We always use www when we search things on google like www.girlwithanswers.com (that’s my website btw lol) or www.facebook/instagram/twitter/youtube.com.
But what does it mean? Don’t worry, I’m here and I’ll provide you the answers. Keep watching this video!
World Wide Web
Nearly every time we use the internet to access a website, we type the letters “www,” but most people don’t really stop to consider what these letters mean.
The World Wide Web, whose service links documents and makes it possible for users to access information, images, sounds, and videos through hyperlinks, in this information system. Typically, these three letters are included in the URL, or Uniform Resource Locator, that we type to access a specific website.

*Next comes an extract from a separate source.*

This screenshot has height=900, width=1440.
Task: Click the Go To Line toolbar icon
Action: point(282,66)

The World Wide Web, often known as WWW, W3, or the Web is an interconnected system of public webpages accessible through the Internet. The Web is not the same as the Internet: the Web is one of many applications built on top of the Internet.

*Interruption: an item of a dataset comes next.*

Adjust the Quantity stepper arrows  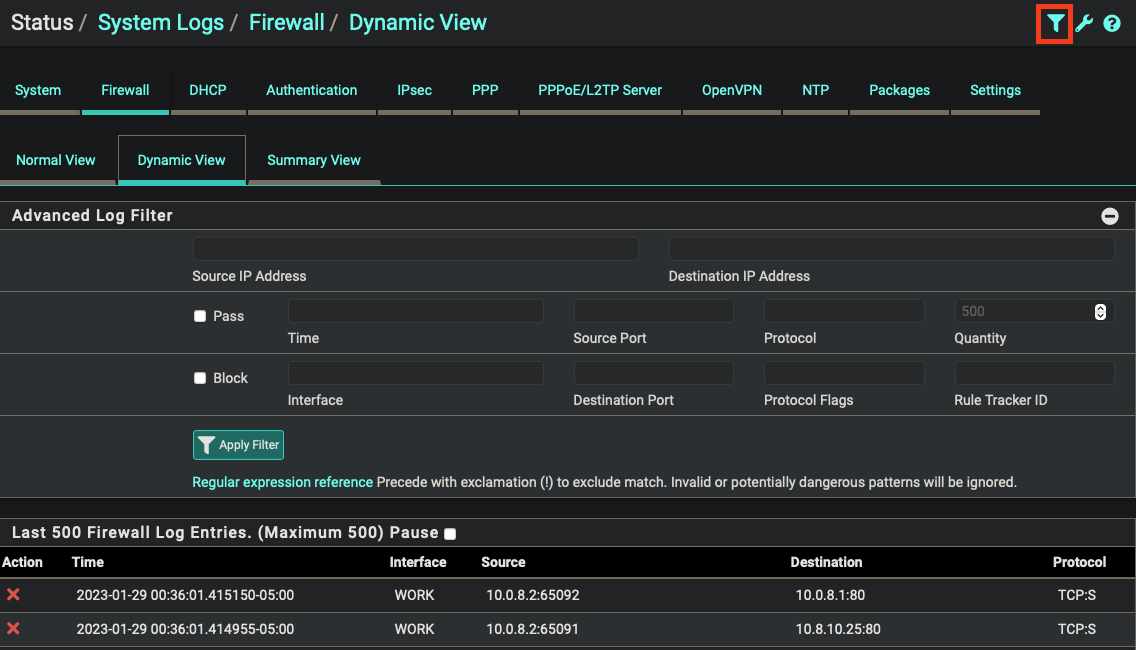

The architecture of the World Wide Web was developed by Tim Berners–Lee. At the CERN physics research lab in 1990, he developed the first web server, web browser, and webpage on his computer. The first public announcement of the Web was made by him in 1991 on the alt.hypertext newsgroup.
The system we know today as “the Web” consists of several components:
The HTTP protocol governs data transfer between a server and a client.
A client must supply a special universal identifier, also known as a URL (uniform resource locator) or URI (uniform resource identifier) (formerly known as a Universal Document Identifier (UDI)), in order to access a Web component.
For publishing web documents, HTML (hypertext markup language) is the most popular format.
Linking, or connecting resources through hyperlinks, is a defining concept of the Web, aiding its identity as a collection of connected documents.
Tim Berners-Lee established the World Wide Web Consortium (W3C) to standardize and develop the Web shortly after it was created. This consortium is made up of core Web interest groups, such as web browser developers, government entities, researchers, and universities. Both outreach and education are part of its goal.